**TASK DIRECTIONS:** Transcribe every entry that follows, word for word, and omit the images.

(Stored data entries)

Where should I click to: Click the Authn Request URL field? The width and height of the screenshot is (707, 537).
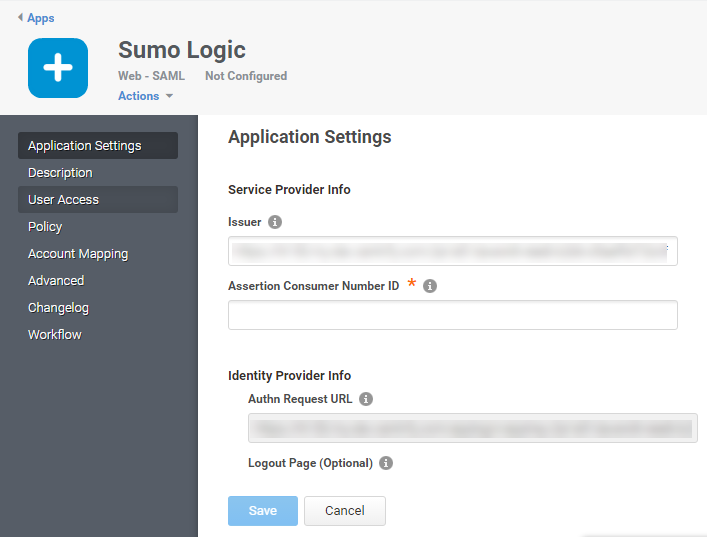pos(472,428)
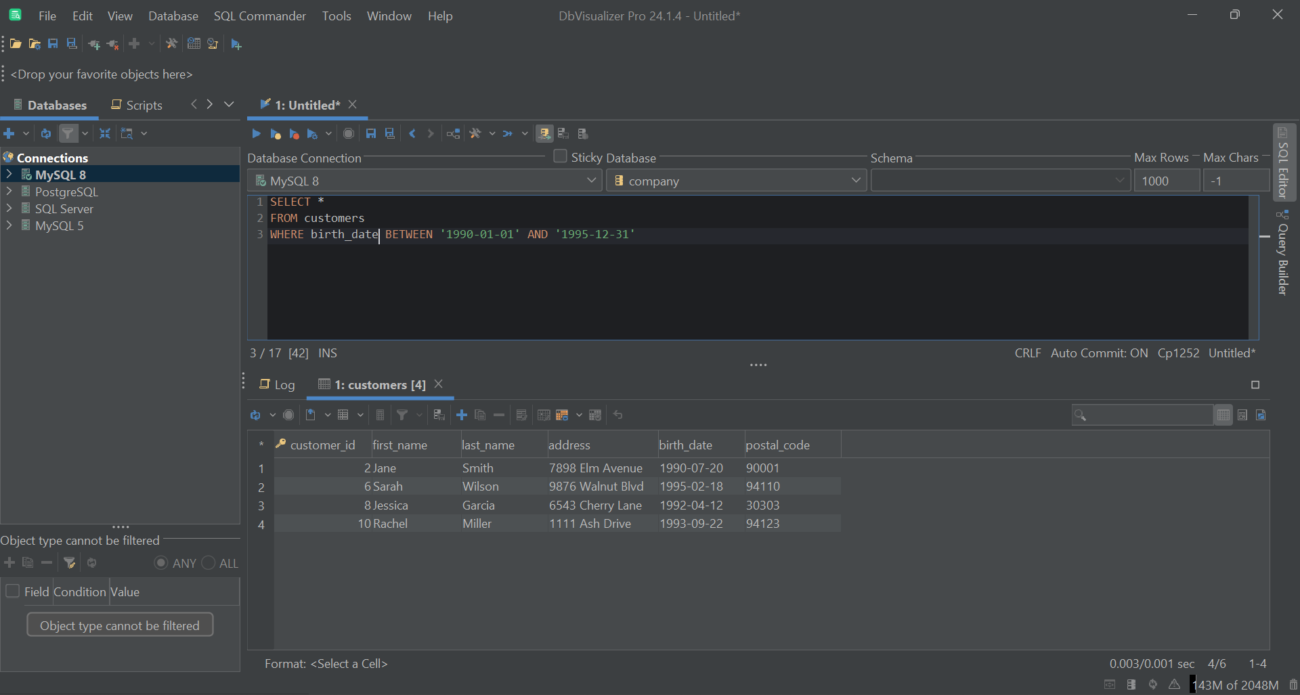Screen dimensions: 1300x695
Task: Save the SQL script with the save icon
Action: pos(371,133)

**ANSWER BOX:**
Where should I click to: Click the Authn Request URL field? The width and height of the screenshot is (707, 537).
pos(472,428)
Screen dimensions: 1300x695
Task: Save the SQL script with the save icon
Action: pos(371,133)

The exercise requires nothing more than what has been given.